- [REQUIRED ACTION]: Pull every line with "agent" from the material.

- [DATASET RECORDS]:
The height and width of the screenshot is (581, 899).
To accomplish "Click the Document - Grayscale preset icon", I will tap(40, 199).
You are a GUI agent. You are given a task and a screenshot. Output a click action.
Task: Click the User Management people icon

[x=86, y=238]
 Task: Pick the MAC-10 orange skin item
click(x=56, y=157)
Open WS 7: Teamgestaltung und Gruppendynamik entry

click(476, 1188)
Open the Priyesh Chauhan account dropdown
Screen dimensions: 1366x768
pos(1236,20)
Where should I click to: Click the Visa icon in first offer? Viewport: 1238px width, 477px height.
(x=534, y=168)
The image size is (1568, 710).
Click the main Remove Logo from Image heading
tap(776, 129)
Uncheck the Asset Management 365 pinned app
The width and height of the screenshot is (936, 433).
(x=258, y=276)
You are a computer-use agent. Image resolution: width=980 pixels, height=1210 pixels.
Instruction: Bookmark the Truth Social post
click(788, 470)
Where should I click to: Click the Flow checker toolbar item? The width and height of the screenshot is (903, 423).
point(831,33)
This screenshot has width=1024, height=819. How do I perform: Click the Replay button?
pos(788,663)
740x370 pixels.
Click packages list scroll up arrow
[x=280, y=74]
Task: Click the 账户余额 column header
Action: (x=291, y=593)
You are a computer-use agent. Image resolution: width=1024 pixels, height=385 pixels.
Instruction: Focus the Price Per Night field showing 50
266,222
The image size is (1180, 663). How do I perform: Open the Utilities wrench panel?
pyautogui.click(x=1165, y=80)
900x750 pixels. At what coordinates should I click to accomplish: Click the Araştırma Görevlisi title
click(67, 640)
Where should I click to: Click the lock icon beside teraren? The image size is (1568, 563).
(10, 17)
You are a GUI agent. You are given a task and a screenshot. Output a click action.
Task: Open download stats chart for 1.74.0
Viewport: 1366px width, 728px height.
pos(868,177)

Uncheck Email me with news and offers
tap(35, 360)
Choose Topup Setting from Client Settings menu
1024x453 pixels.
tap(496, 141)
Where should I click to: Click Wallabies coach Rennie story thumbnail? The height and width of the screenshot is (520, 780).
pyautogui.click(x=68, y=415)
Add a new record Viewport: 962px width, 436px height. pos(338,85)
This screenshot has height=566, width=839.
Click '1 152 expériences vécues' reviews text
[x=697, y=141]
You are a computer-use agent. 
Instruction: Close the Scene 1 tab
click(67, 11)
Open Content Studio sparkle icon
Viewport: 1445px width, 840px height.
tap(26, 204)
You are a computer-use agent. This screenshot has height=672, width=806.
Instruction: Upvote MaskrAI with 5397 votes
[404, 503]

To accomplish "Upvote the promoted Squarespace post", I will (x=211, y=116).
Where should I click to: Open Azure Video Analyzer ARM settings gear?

- [RESPONSE BELOW]:
You are a GUI agent. You are given a task and a screenshot. Output a click action.
You are a computer-use agent. Image resolution: width=980 pixels, height=1210 pixels.
You are a computer-use agent. Image resolution: width=1024 pixels, height=385 pixels.
You are a GUI agent. You are given a task and a screenshot. Output a click action.
You are a computer-use agent. 
You are a computer-use agent. This screenshot has height=672, width=806.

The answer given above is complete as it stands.